Weight Decay

Dive into Deep Learning · §2.7

Taming overfitting by shrinking the weights
the \ell_2 penalty · the geometry · the spectral why · the Bayesian reading.

When more data is not an option

Motivation

Overfitting fades with more data, but data is often costly or fixed.
Dropping features is too blunt: with k inputs there are \binom{k-1+d}{k-1} degree-d monomials.
Instead, restrict the values the weights may take.

Among all f, the constant f=0 is the simplest. Measure complexity by how far the weights sit from zero.

\|\mathbf{w}\|_2^2 = \sum_i w_i^2

A single number that grows as the weights stretch away from the origin.

Add the size of the weights to the loss

The idea

Penalize a large weight vector by adding its squared norm to the objective, scaled by a knob \lambda \ge 0:

L(\mathbf{w}, b) \;+\; \frac{\lambda}{2}\,\|\mathbf{w}\|_2^2.

\lambda = 0 recovers the plain loss; larger \lambda pulls \mathbf{w} harder toward zero.
The \tfrac{1}{2} is cosmetic: it cancels the 2 from differentiating the square.

\ell_2-regularized linear regression is the classic ridge regression; the \ell_1 version is lasso.

Ridge shrinks, lasso selects

The geometry

A budget \|\mathbf{w}\| \le t turns the penalty into a constraint: the answer is where a loss contour first touches the constraint region.

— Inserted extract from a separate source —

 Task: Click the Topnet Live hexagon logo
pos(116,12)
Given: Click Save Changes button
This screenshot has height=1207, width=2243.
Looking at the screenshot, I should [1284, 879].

Loss contours centred on the unconstrained optimum \hat{\mathbf{w}} grow until they meet the constraint at \mathbf{w}^\star. Left (\ell_2 ball): contact is tangential, so both coordinates shrink. Right (\ell_1 diamond): contact is at a corner, forcing w_2 to exactly zero.

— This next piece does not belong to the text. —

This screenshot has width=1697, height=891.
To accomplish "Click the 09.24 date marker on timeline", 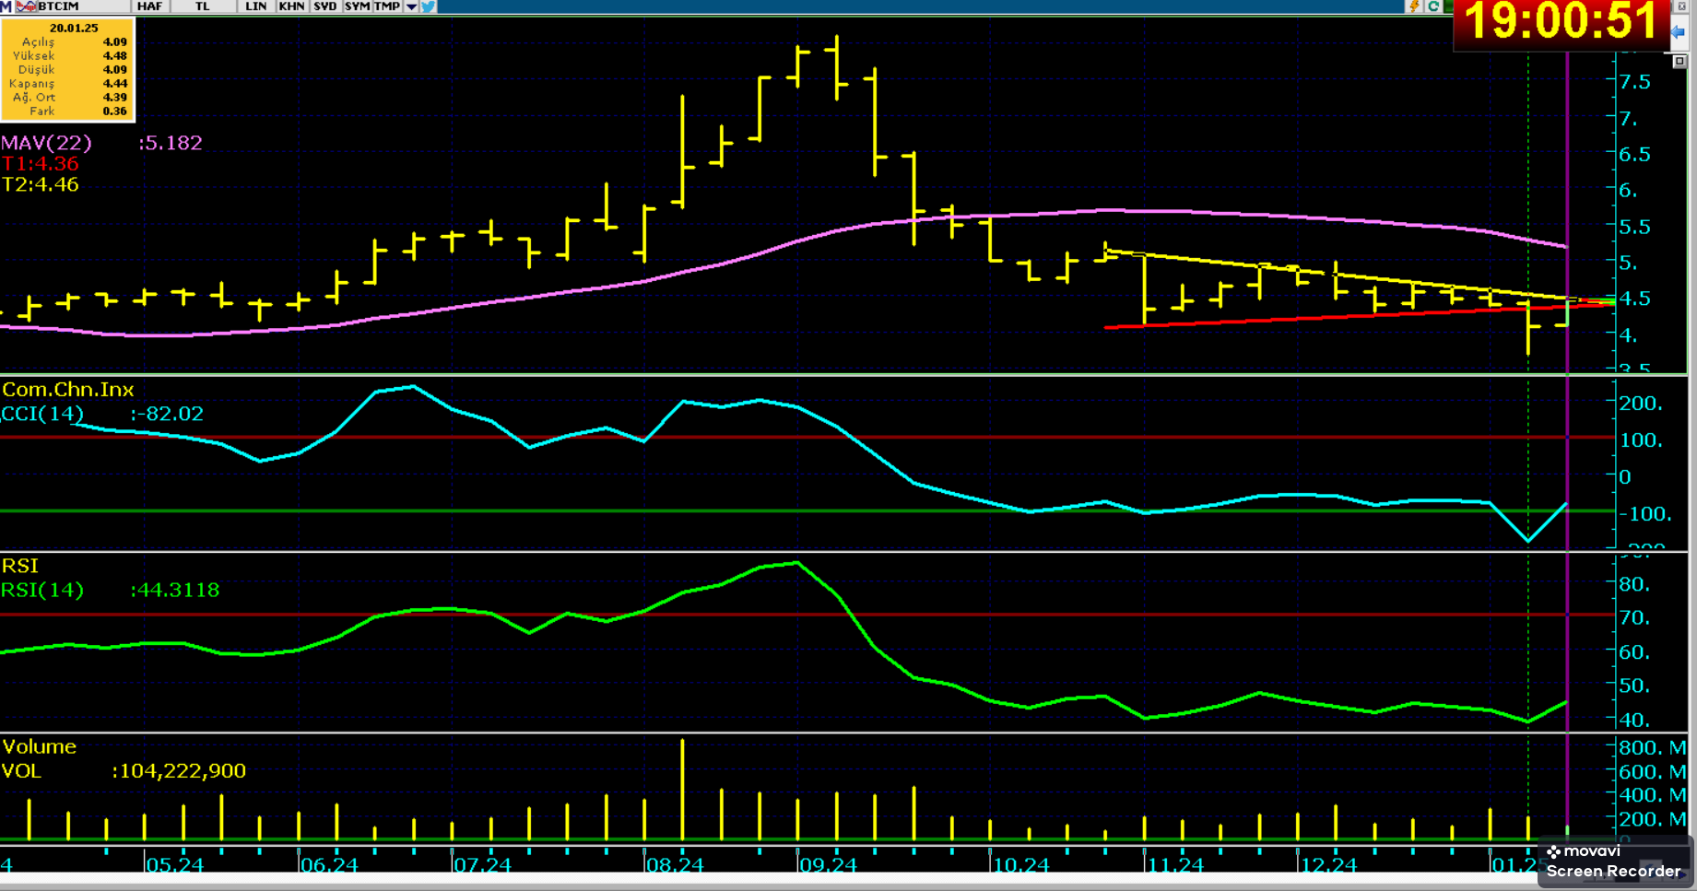I will coord(828,865).
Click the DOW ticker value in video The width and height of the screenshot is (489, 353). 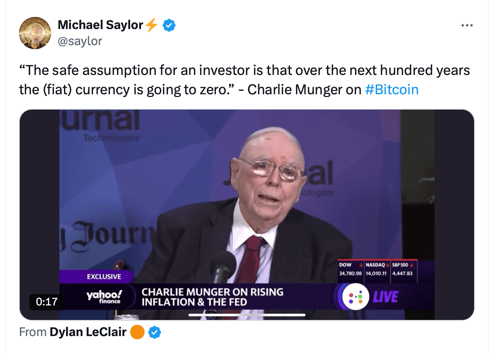click(x=350, y=274)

A round ball touches off-axis (everything shrinks); a pointed diamond touches at a corner (sparsity). This is why lasso does feature selection and ridge does not.

Why it is called weight decay

The update

The penalty adds \lambda\mathbf{w} to the gradient, so each SGD step gains a shrink factor:

\mathbf{w} \leftarrow (1 - \eta\lambda)\,\mathbf{w} \;-\; \frac{\eta}{|\mathcal{B}|}\!\sum_{i \in \mathcal{B}} \mathbf{x}^{(i)}\bigl(\mathbf{w}^\top\mathbf{x}^{(i)} + b - y^{(i)}\bigr).

Before fitting the data at all, every weight is decayed toward zero by the factor 1 - \eta\lambda.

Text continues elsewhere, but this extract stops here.